> **ASSIGNED TASK**
For this listing, the lines between the one holding "Task: Click the Zoom Out button" and the one holding "Task: Open the Zoom Workplace dropdown arrow", inclusive, must be set down exactly.

========================================

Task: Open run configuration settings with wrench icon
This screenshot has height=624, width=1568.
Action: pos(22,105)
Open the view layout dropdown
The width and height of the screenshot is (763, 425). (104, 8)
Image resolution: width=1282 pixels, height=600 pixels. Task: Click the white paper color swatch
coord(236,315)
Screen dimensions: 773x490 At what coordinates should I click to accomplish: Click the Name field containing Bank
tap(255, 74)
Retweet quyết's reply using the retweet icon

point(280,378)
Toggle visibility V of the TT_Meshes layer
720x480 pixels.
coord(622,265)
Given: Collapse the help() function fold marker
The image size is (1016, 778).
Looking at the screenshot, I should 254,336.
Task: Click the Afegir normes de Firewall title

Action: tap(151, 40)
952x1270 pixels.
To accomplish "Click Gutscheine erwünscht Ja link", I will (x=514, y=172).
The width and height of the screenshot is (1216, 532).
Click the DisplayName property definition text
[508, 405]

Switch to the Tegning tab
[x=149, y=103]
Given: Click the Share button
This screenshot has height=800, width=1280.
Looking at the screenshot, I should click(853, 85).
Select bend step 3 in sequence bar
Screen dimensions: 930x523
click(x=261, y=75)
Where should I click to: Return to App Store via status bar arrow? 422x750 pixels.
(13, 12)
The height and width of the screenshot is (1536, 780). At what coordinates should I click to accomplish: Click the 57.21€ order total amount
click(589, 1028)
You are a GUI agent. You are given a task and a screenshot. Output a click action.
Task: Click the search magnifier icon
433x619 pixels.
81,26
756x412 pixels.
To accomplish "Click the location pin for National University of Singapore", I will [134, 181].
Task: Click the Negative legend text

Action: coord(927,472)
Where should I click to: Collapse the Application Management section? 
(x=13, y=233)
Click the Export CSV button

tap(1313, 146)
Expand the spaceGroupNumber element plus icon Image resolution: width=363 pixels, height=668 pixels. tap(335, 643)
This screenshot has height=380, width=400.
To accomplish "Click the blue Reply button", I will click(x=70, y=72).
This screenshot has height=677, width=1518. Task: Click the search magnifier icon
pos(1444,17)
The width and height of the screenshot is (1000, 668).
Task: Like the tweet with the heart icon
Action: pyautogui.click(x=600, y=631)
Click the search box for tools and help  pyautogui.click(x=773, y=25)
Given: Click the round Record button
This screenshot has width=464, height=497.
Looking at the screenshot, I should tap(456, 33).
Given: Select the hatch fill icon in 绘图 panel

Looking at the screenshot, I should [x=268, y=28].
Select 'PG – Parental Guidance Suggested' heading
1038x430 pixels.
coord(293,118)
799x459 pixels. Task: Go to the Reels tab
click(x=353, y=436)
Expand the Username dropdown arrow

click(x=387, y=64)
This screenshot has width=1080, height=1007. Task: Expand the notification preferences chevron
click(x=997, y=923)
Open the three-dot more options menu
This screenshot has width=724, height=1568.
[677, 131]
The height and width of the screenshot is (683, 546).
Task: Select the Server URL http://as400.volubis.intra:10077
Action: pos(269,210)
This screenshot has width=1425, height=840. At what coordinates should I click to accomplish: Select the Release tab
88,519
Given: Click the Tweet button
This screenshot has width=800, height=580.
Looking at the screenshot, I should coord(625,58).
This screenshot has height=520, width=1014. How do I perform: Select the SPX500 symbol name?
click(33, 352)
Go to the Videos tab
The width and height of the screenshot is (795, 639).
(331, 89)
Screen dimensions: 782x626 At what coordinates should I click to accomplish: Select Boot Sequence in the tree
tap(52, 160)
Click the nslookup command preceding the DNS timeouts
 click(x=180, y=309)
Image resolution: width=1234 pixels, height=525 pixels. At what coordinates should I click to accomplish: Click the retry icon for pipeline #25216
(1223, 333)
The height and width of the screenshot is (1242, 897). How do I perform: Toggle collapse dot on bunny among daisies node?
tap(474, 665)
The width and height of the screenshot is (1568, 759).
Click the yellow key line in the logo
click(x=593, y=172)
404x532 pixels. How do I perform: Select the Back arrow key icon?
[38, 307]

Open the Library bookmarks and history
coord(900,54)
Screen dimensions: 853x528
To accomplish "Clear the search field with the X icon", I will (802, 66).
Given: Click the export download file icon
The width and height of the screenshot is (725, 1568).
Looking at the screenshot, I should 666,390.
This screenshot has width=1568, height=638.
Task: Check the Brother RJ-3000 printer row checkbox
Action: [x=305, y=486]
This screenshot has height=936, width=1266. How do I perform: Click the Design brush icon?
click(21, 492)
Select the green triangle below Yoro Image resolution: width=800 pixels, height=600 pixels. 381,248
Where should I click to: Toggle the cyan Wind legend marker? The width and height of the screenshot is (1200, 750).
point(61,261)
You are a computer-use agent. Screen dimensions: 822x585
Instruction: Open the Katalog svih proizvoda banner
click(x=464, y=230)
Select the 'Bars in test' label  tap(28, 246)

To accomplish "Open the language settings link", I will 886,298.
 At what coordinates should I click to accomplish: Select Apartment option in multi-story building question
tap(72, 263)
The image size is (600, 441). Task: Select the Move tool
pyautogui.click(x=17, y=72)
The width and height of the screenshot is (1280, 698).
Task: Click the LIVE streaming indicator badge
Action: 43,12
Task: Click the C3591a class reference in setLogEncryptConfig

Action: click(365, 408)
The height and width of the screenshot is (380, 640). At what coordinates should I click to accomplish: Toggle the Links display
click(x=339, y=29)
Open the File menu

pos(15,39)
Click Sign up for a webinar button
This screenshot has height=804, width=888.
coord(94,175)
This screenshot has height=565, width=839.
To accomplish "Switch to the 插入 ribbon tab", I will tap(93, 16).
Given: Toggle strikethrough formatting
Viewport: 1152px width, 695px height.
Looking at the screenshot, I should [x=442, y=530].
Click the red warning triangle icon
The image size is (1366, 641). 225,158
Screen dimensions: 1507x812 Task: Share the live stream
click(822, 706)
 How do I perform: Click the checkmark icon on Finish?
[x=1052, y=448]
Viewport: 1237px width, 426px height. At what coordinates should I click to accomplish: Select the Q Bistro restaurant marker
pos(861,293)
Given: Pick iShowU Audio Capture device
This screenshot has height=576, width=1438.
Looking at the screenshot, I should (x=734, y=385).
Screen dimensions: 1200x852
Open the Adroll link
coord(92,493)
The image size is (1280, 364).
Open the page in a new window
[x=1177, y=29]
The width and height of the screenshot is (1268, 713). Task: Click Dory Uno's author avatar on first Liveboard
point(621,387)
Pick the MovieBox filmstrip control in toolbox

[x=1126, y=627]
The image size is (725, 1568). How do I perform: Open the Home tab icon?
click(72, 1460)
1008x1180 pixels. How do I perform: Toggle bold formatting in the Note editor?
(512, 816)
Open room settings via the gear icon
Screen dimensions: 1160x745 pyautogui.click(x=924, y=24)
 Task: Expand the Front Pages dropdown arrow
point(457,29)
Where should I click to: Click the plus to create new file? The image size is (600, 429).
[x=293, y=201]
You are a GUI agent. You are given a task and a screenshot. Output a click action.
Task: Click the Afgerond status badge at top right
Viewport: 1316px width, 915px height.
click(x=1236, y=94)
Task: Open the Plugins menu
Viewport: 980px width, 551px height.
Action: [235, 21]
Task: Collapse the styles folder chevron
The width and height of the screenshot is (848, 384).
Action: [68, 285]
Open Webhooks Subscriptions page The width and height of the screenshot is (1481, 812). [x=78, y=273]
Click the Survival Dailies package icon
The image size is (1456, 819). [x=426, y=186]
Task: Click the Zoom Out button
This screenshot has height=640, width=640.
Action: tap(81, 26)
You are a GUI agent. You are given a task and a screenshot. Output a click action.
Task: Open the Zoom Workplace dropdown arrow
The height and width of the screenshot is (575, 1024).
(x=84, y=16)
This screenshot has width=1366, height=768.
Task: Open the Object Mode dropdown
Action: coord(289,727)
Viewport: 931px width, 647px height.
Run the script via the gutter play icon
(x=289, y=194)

========================================

> **TASK RESPONSE**
Task: Click the Zoom Out button
This screenshot has height=640, width=640.
Action: tap(81, 26)
You are a GUI agent. You are given a task and a screenshot. Output a click action.
Task: Open the Zoom Workplace dropdown arrow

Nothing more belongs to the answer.